== Exercise prompt ==
Turn these records into a numbered list, one line per item, leaving out any blank lines.
begin Entries shown
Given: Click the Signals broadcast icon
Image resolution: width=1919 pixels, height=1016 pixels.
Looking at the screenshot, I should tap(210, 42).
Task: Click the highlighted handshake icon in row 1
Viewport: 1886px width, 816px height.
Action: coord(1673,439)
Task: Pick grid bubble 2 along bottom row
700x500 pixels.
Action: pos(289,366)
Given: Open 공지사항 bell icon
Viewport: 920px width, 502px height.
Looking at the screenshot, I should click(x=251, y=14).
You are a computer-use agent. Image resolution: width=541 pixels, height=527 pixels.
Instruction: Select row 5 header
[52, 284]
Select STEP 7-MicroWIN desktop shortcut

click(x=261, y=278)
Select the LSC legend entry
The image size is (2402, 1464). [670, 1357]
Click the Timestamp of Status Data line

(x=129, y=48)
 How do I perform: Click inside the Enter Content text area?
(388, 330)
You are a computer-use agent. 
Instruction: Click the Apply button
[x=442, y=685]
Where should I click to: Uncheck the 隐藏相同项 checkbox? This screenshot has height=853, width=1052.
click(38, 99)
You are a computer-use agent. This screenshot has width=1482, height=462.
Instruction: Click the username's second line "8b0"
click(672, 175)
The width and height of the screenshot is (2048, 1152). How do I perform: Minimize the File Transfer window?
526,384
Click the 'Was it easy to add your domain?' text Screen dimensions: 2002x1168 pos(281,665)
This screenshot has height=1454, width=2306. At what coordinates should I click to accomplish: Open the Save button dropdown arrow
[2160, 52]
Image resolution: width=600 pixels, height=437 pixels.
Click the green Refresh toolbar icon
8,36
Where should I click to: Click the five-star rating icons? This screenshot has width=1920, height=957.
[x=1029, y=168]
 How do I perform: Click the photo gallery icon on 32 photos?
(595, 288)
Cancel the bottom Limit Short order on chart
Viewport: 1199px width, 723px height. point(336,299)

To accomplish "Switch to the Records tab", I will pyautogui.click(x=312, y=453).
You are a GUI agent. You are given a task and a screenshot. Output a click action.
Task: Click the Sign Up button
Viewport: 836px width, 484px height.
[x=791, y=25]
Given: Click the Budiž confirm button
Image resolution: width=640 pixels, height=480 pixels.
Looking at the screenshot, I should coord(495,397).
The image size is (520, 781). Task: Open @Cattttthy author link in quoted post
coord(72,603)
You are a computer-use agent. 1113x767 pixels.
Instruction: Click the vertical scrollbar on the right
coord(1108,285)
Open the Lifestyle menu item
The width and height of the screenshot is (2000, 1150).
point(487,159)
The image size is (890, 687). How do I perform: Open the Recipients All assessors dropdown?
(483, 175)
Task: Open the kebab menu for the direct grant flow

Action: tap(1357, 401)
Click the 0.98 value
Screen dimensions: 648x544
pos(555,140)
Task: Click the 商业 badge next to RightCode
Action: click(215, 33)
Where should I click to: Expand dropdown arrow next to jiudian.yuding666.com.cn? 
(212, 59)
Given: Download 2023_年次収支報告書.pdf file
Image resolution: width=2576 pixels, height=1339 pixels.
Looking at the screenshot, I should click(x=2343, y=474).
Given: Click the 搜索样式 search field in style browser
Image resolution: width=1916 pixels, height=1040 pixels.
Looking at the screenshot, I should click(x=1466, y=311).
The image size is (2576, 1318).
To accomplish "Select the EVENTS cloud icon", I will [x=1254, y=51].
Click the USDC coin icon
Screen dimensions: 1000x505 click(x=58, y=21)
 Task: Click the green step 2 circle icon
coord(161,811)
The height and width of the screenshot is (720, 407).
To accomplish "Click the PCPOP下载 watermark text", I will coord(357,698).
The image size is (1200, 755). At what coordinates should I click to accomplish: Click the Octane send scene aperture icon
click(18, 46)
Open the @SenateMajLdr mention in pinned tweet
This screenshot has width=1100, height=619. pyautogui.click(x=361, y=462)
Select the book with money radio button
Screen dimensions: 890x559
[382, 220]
end Entries shown
== Result for this task ==
1. Given: Click the Signals broadcast icon
2. Image resolution: width=1919 pixels, height=1016 pixels.
3. Looking at the screenshot, I should tap(210, 42).
4. Task: Click the highlighted handshake icon in row 1
5. Viewport: 1886px width, 816px height.
6. Action: coord(1673,439)
7. Task: Pick grid bubble 2 along bottom row
8. 700x500 pixels.
9. Action: pos(289,366)
10. Given: Open 공지사항 bell icon
11. Viewport: 920px width, 502px height.
12. Looking at the screenshot, I should click(x=251, y=14).
13. You are a computer-use agent. Image resolution: width=541 pixels, height=527 pixels.
14. Instruction: Select row 5 header
15. [52, 284]
16. Select STEP 7-MicroWIN desktop shortcut
17. click(x=261, y=278)
18. Select the LSC legend entry
19. The image size is (2402, 1464). [670, 1357]
20. Click the Timestamp of Status Data line
21. (x=129, y=48)
22.  How do I perform: Click inside the Enter Content text area?
23. (388, 330)
24. You are a computer-use agent. 
25. Instruction: Click the Apply button
26. [x=442, y=685]
27. Where should I click to: Uncheck the 隐藏相同项 checkbox? This screenshot has height=853, width=1052.
28. click(38, 99)
29. You are a computer-use agent. This screenshot has width=1482, height=462.
30. Instruction: Click the username's second line "8b0"
31. click(672, 175)
32. The width and height of the screenshot is (2048, 1152). How do I perform: Minimize the File Transfer window?
33. 526,384
34. Click the 'Was it easy to add your domain?' text Screen dimensions: 2002x1168 pos(281,665)
35. This screenshot has height=1454, width=2306. At what coordinates should I click to accomplish: Open the Save button dropdown arrow
36. [2160, 52]
37. Image resolution: width=600 pixels, height=437 pixels.
38. Click the green Refresh toolbar icon
39. 8,36
40. Where should I click to: Click the five-star rating icons? This screenshot has width=1920, height=957.
41. [x=1029, y=168]
42.  How do I perform: Click the photo gallery icon on 32 photos?
43. (595, 288)
44. Cancel the bottom Limit Short order on chart
45. Viewport: 1199px width, 723px height. point(336,299)
46. To accomplish "Switch to the Records tab", I will pyautogui.click(x=312, y=453).
47. You are a GUI agent. You are given a task and a screenshot. Output a click action.
48. Task: Click the Sign Up button
49. Viewport: 836px width, 484px height.
50. [x=791, y=25]
51. Given: Click the Budiž confirm button
52. Image resolution: width=640 pixels, height=480 pixels.
53. Looking at the screenshot, I should coord(495,397).
54. The image size is (520, 781). Task: Open @Cattttthy author link in quoted post
55. coord(72,603)
56. You are a computer-use agent. 1113x767 pixels.
57. Instruction: Click the vertical scrollbar on the right
58. coord(1108,285)
59. Open the Lifestyle menu item
60. The width and height of the screenshot is (2000, 1150).
61. point(487,159)
62. The image size is (890, 687). How do I perform: Open the Recipients All assessors dropdown?
63. (483, 175)
64. Task: Open the kebab menu for the direct grant flow
65. Action: tap(1357, 401)
66. Click the 0.98 value
67. Screen dimensions: 648x544
68. pos(555,140)
69. Task: Click the 商业 badge next to RightCode
70. Action: click(215, 33)
71. Where should I click to: Expand dropdown arrow next to jiudian.yuding666.com.cn? 
72. (212, 59)
73. Given: Download 2023_年次収支報告書.pdf file
74. Image resolution: width=2576 pixels, height=1339 pixels.
75. Looking at the screenshot, I should click(x=2343, y=474).
76. Given: Click the 搜索样式 search field in style browser
77. Image resolution: width=1916 pixels, height=1040 pixels.
78. Looking at the screenshot, I should click(x=1466, y=311).
79. The image size is (2576, 1318).
80. To accomplish "Select the EVENTS cloud icon", I will [x=1254, y=51].
81. Click the USDC coin icon
82. Screen dimensions: 1000x505 click(x=58, y=21)
83.  Task: Click the green step 2 circle icon
84. coord(161,811)
85. The height and width of the screenshot is (720, 407).
86. To accomplish "Click the PCPOP下载 watermark text", I will coord(357,698).
87. The image size is (1200, 755). At what coordinates should I click to accomplish: Click the Octane send scene aperture icon
88. click(18, 46)
89. Open the @SenateMajLdr mention in pinned tweet
90. This screenshot has width=1100, height=619. pyautogui.click(x=361, y=462)
91. Select the book with money radio button
92. Screen dimensions: 890x559
93. [382, 220]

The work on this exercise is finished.